If this all sounds a little harsh it’s because hindsight has proven Captain Planet is a horrible show.  Lazy writing, ridiculous characters, and an obvious political agenda keep it from being remotely enjoyable.  Yes, it’s a children’s cartoon, but that’s no excuse.  GI Joe: A Real American Hero is a perfect example of how to entertain, educate, and sell toys at the same time.  So if you’re thinking of taking a trip down memory lane, reprogram your GPS and skip Captain Planet.

Remember, “the power is yours.”

Little Known Fact: film producer Don Murphy obtained the rights to make a live-action Captain Planet movie in early 2011.  The project is currently stuck in development hell along with the Stretch Armstrong movie.


8 thoughts on “Cartoon Carnage: Remembering Captain Planet and the Planeteers

  1. Stretch Armstrong movie could actually worked, but Captain Planet would be balls. Just saying.

    Nice write up my friend. The Kraken must be satisfied with this one.

    • In no way, shape, or form could a Stretch Armstrong movie work. The idea is barely good enough to fill a 30 second toy commercial. Thanks for the comments, though. The Kraken is always looking for more comments and followers. Enjoyed your articles on the Nightmare on Elm Street series. Are you going to write about all of them?

      • I am down to just parts 5 and 6 which I have a brief review of both of them dropping on Wednesday. Earlier in the year I went over the original Nightmare and the remake. So with Wednesday’s reviews that should do it for this series.

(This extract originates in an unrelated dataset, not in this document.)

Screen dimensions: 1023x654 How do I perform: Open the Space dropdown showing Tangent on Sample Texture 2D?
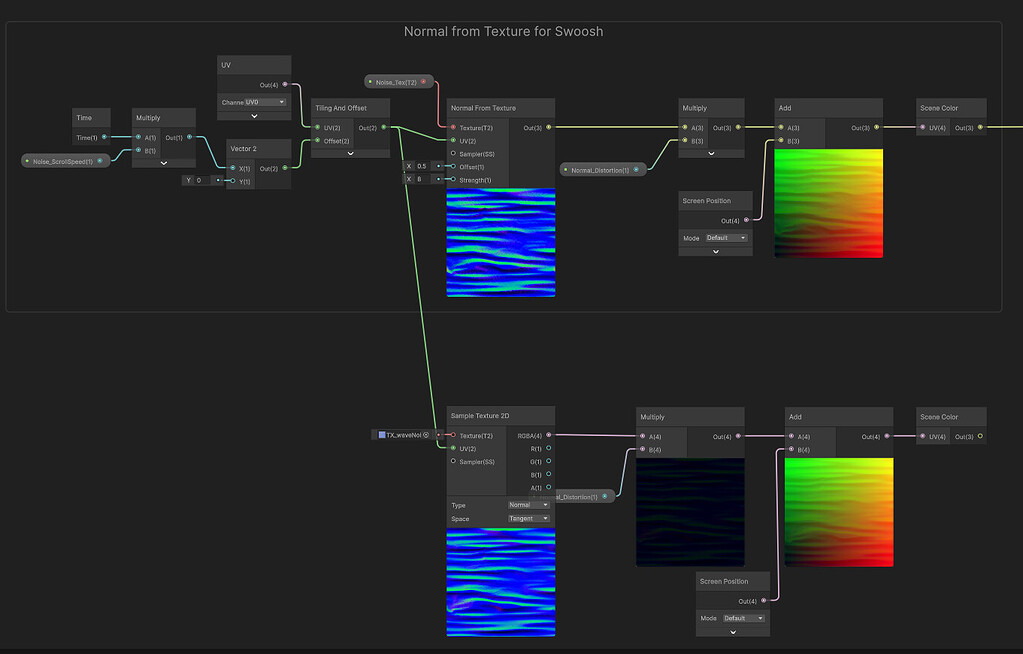click(x=528, y=518)
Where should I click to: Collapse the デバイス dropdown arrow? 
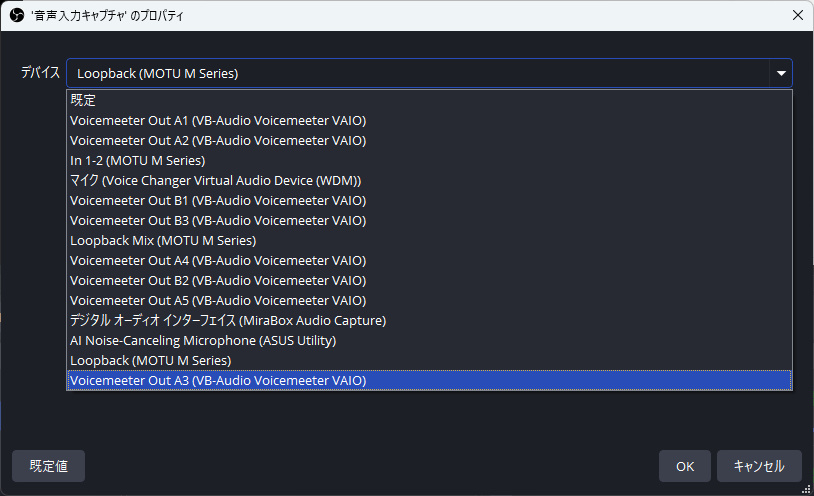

    • Nice. I always wanted the Batman Returns lunchbox that was yellow and looked like the penguin’s rubber-duck-mobile. In retrospect, I was a stupid child. I used to love Captain Planet. In some ways it hurt to write bad things about it. I’m almost scared to revisit things from my childhood. I don’t think I could live with myself if I grew to hate the Goonies. Thanks for reading!

      • Nostalgia is far too strong for me to destroy it. Street Sharks (remember that show?!?!) is on Netflix Instant and it’s so bad but I can’t help but love it.

      • Oh yeah, man! I had toys for that! Every show back then was just trying to capture the lightning in the bottle success of Ninja Turtles. Which reminds me, the original Ninja Turtles movie still kicks ass. Surprising how well it holds up. Deserves a special edition blu-ray.